TASK PROMPT
Count the lines in the data below that contain the word "should". Reply with the number only.

:: EXTRACTED DATA

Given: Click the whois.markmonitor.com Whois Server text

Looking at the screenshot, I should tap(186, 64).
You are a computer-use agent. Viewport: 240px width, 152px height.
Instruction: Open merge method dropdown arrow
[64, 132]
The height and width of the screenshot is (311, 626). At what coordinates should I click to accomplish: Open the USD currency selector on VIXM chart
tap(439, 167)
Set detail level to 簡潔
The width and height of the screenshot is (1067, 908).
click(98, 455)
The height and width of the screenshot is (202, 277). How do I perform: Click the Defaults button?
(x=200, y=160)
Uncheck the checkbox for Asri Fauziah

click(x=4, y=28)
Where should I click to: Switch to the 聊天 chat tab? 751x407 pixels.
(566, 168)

::::
:: EXTRACTED DATA

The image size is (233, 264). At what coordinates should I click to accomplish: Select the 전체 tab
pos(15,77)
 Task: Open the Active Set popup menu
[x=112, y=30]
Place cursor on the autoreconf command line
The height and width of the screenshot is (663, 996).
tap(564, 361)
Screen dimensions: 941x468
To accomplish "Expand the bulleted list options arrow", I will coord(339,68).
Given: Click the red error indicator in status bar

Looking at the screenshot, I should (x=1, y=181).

::::

EXERCISE OUTPUT
5